仿佛是为了印证他这句话,解剖台上的尸袋突然剧烈起伏起来,就好像里面有什么东西在拼命挣扎。一旁的电子秤上,数字正以每秒 0.77克的速率急剧递减,就像有一双无形的手,正一点一点地蚕食着尸体。
夜幕降临,方远顺着线索摸到了朝天门码头 13号仓库。此时,江水正悠悠地漫过第三级台阶,发出低沉的呜咽声。锈蚀的铁门内,隐隐传来皮革摩擦的“沙沙”声。方远深吸一口气,猛地一脚踹开门。刹那间,一股刺鼻的气味扑面而来,只见数百张人皮像经幡般垂挂在横梁上,在昏暗中轻轻摇曳,宛如一群冤魂在无声地哭泣。一个身着胶衣的凶手,正拿着工具,给一个活生生的人做拓印。石膏粉混着血水,被浇在那挣扎的躯体上,竟在空气中凝成了蛇蜕状的半透明薄膜,散发着令人作呕的气息。
“不许动!”方远大喝一声,掏出手枪指向凶手。胶衣人猛地转过头,露出一张扭曲狰狞的脸。胶衣人后颈的鳞片突然暴涨,如同钢针般竖起。

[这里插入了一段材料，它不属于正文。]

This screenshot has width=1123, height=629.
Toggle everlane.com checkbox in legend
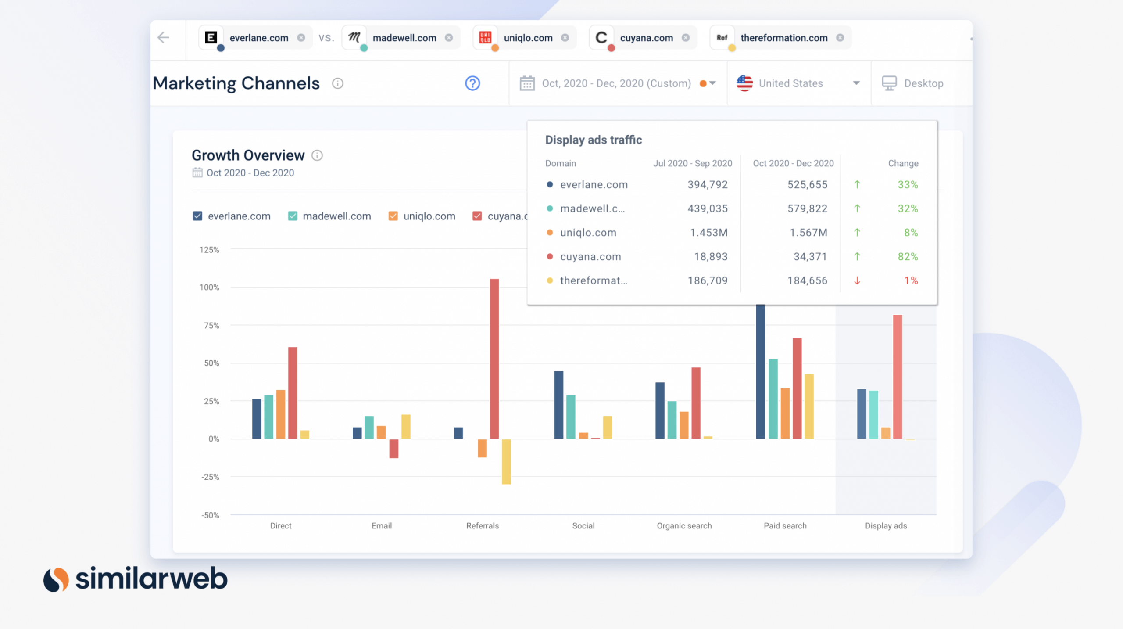(x=199, y=216)
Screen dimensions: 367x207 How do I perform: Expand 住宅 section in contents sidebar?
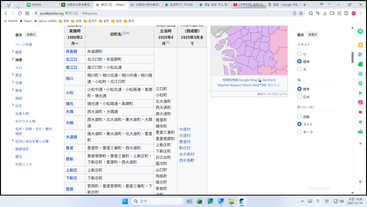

方远毫不犹豫地扣动扳机,子弹擦过铁桶,迸出一串耀眼的火星,恰好点燃了浸泡人皮的桐油。瞬间,火光大作,整个仓库陷入一片火海。火海中,传来一阵非人的嘶吼,方远惊恐地看见,凶手四肢竟反关节着地,如野兽般爬行,燃烧的皮肤下,渐渐露出青黑色的蛇鳞。更让他几乎窒息的是,那些悬挂在横梁上的人皮,在烈焰的映照下,竟隐隐显现出相同的生辰八字。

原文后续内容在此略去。